→ JOB:
Swap every "Instruction" in the rows below for "Command", and leave all other text as it is.

→ EXCERPTED DATA:
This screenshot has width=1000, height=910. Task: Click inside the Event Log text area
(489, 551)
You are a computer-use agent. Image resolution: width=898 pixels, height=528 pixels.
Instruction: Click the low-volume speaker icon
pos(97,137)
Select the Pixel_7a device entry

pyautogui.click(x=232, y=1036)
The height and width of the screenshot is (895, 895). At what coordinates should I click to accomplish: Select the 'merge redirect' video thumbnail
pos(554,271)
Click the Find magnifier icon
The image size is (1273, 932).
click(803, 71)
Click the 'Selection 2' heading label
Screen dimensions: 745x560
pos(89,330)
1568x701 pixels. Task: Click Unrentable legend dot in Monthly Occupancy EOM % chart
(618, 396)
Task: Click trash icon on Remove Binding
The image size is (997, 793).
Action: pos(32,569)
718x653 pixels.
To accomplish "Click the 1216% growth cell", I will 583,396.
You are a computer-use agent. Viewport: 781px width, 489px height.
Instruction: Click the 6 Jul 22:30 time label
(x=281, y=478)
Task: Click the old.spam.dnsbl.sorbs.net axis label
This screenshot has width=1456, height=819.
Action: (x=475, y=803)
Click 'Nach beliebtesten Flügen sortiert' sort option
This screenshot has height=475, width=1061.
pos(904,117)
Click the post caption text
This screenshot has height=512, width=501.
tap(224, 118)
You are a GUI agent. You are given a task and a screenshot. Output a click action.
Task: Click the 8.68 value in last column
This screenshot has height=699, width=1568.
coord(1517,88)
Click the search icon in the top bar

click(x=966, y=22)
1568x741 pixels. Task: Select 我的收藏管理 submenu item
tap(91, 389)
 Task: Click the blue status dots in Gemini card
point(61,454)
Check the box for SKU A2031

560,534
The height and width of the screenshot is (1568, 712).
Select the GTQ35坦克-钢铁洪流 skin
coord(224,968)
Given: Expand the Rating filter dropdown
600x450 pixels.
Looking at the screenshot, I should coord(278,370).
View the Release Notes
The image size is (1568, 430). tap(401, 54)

→ RESPONSE BELOW:
This screenshot has width=1000, height=910. Task: Click inside the Event Log text area
(489, 551)
You are a computer-use agent. Image resolution: width=898 pixels, height=528 pixels.
Command: Click the low-volume speaker icon
pos(97,137)
Select the Pixel_7a device entry

pyautogui.click(x=232, y=1036)
The height and width of the screenshot is (895, 895). At what coordinates should I click to accomplish: Select the 'merge redirect' video thumbnail
pos(554,271)
Click the Find magnifier icon
The image size is (1273, 932).
click(803, 71)
Click the 'Selection 2' heading label
Screen dimensions: 745x560
pos(89,330)
1568x701 pixels. Task: Click Unrentable legend dot in Monthly Occupancy EOM % chart
(618, 396)
Task: Click trash icon on Remove Binding
The image size is (997, 793).
Action: pos(32,569)
718x653 pixels.
To accomplish "Click the 1216% growth cell", I will 583,396.
You are a computer-use agent. Viewport: 781px width, 489px height.
Command: Click the 6 Jul 22:30 time label
(x=281, y=478)
Task: Click the old.spam.dnsbl.sorbs.net axis label
This screenshot has width=1456, height=819.
Action: (x=475, y=803)
Click 'Nach beliebtesten Flügen sortiert' sort option
This screenshot has height=475, width=1061.
pos(904,117)
Click the post caption text
This screenshot has height=512, width=501.
tap(224, 118)
You are a GUI agent. You are given a task and a screenshot. Output a click action.
Task: Click the 8.68 value in last column
This screenshot has height=699, width=1568.
coord(1517,88)
Click the search icon in the top bar

click(x=966, y=22)
1568x741 pixels. Task: Select 我的收藏管理 submenu item
tap(91, 389)
 Task: Click the blue status dots in Gemini card
point(61,454)
Check the box for SKU A2031

560,534
The height and width of the screenshot is (1568, 712).
Select the GTQ35坦克-钢铁洪流 skin
coord(224,968)
Given: Expand the Rating filter dropdown
600x450 pixels.
Looking at the screenshot, I should coord(278,370).
View the Release Notes
The image size is (1568, 430). tap(401, 54)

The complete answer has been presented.